The investigation was informed that the operator’s scheduled simulator training programme included both Upset Prevention and Recovery Training (UPRT) and training in how to handle pilot (temporary cognitive) incapacitation. The UPRT training had a special focus on helideck take-offs. It was noted that both simulator training and proficiency checks were based on the following procedure for recovering from unusual attitudes:
- Establish a horizontal attitude (wings-level, roll attitude).
- Point the helicopter’s nose towards the horizon or just above (2-3° pitch-up).
- Adjust the collective to make corrections for loss of altitude or to climb to a safe altitude and establish correct airspeed according to the situation.
It was also established that the operator’s requirements for crew resource management (CRM) training were in accordance with regulatory requirements and all applicable guidance material, as were human factors and threat and error management (TEM)-related training.
Safety Action taken by Bristow Norway as a result of the findings of their internal investigation was noted to have included the addition to the OM Part ‘B’ of best practice guidelines in respect of the cyclic trim force release button during takeoff and landing.
The Conclusion of the Investigation was, in summary, as follows:
The loss of control occurred in challenging weather conditions before the minimum speed for engaging the autopilot had been reached during departure. No evidence of any relevant airworthiness issues was found and it was assessed that the PF first officer had likely been affected by spatial disorientation which led him to mishandle the flight controls causing the helicopter to deviate from a normal departure flight profile. Whether intentional or not, his failure to release the cyclic trim switch to set aircraft reference pitch attitude, to set the correct pitch-up attitude to climb, and to trim out the resistance in the cyclic probably aggravated the situation.

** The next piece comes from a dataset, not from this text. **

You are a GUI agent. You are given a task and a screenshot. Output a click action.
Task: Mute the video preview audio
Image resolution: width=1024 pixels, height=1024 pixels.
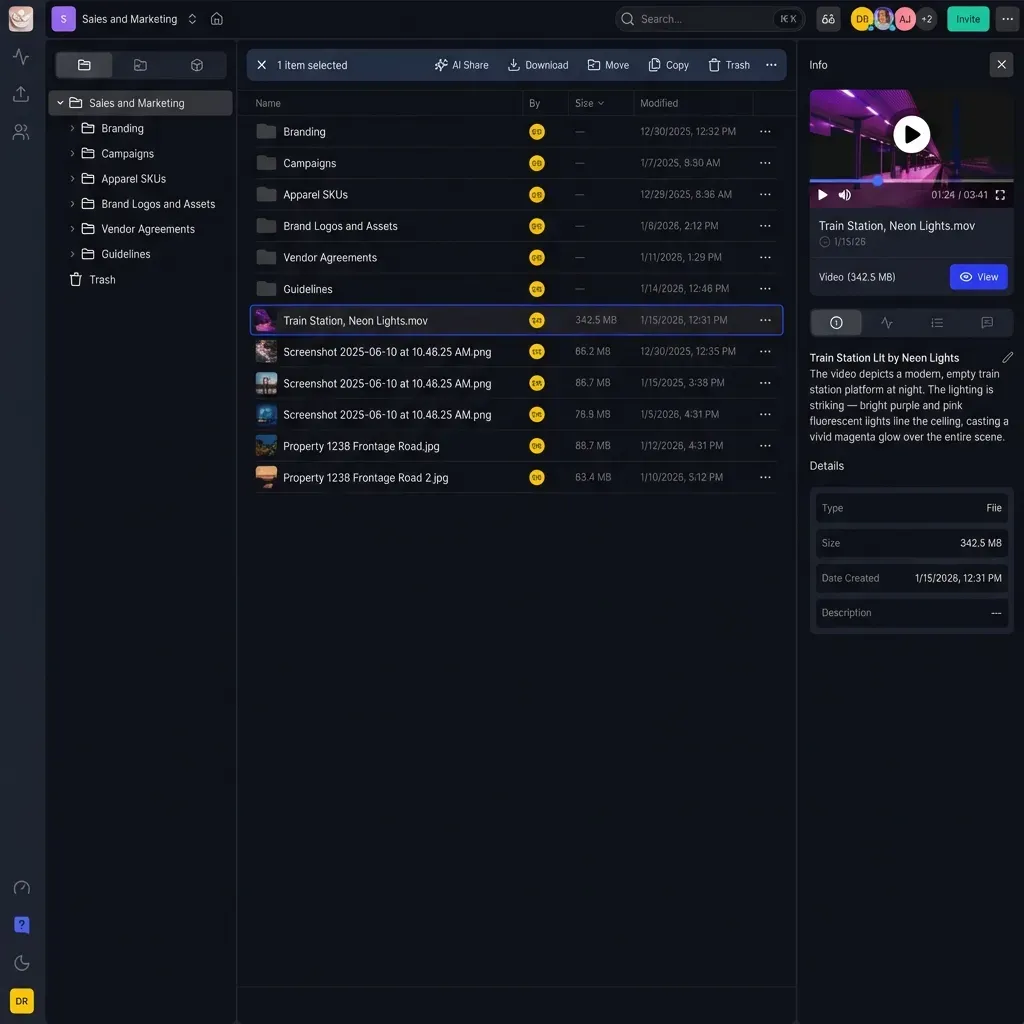(844, 194)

The captain was also affected by spatial disorientation for part of the time when control was lost, and this led to a “stressful situation” during which the captain described CRM “not working as expected." However, when the captain saw the platform on the right side of the helicopter above the height of the rearward-moving helicopter, he regained his situational awareness and took over control to establish the required departure climb away from the platform. It was recognised that if, as in this case, both pilots were for a period simultaneously subject to disorientation, “it is difficult to describe what would be effective CRM."
The investigation considered that:
- Enhanced TEM training could have contributed to an increased awareness of any safety threats during such a potentially challenging departure.

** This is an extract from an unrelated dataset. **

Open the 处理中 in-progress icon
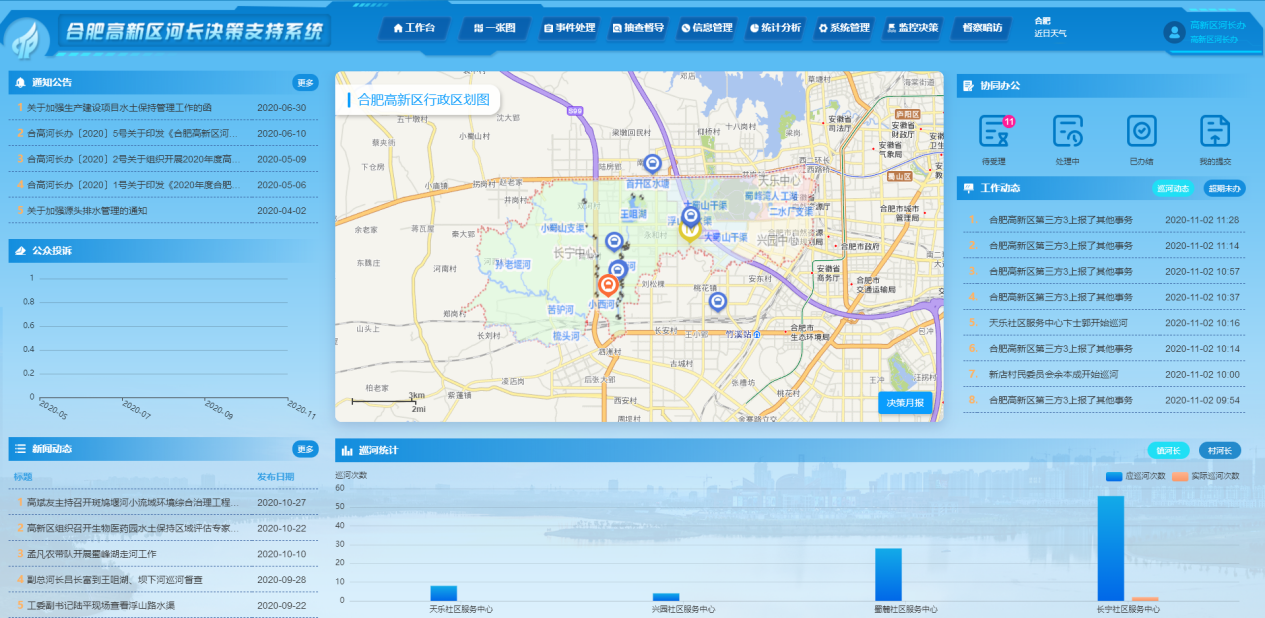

- The absence of an automated deviation call to alert the PF to an abnormal nose-up or nose-down position was noted and would probably have contributed to more effective inter-pilot communication.
- S-92A helicopters used for offshore passenger transport should be upgraded with low-speed modes including the ‘Rig Approach System’ which has departure modes which could make a significant contribution to improved safety during takeoff from a helideck in difficult conditions in the event of pilot disorientation.
Two Safety Recommendations were made based on the findings of the Investigation as follows:
- that the Norwegian Civil Aviation Authority (CAA-N) in its supervisory activities with offshore helicopter operators emphasise following up the operators' procedures and routines related to TEM, TEM training and how TEM is managed in daily operations. [2024/02T]
- that Bristow Norway AS extend their Standard Deviation Calls to also include deviation calls for pitch variations that exceed predefined limit values. [2024/03T]
The Final Report was published on 15 February 2024.